[Start of section]

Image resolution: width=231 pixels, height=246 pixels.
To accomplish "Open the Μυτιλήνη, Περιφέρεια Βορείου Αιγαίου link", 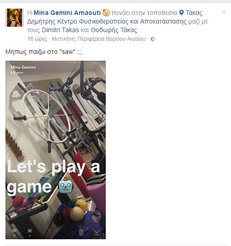I will pyautogui.click(x=98, y=39).
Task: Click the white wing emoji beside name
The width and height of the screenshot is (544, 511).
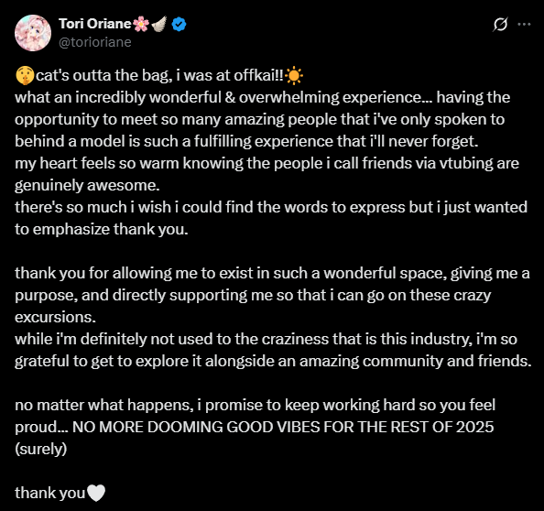Action: pos(159,24)
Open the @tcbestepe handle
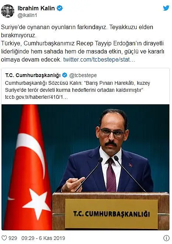The height and width of the screenshot is (244, 172). pos(83,75)

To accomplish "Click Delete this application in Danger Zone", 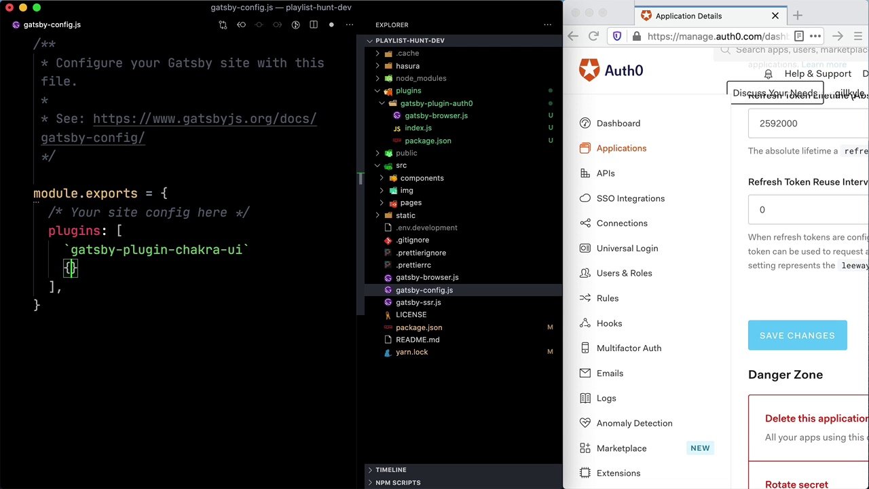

[End of section]

### What to work on:
Exactly as written, give again every line from the one containing "Task: Click the white wing emoji beside name" through the last line of the material, both included, with the pictures left out.

### Result of this task:
Task: Click the white wing emoji beside name
The width and height of the screenshot is (544, 511).
Action: pos(159,24)
Open the @tcbestepe handle
The height and width of the screenshot is (244, 172). pos(83,75)

To accomplish "Click Delete this application in Danger Zone", 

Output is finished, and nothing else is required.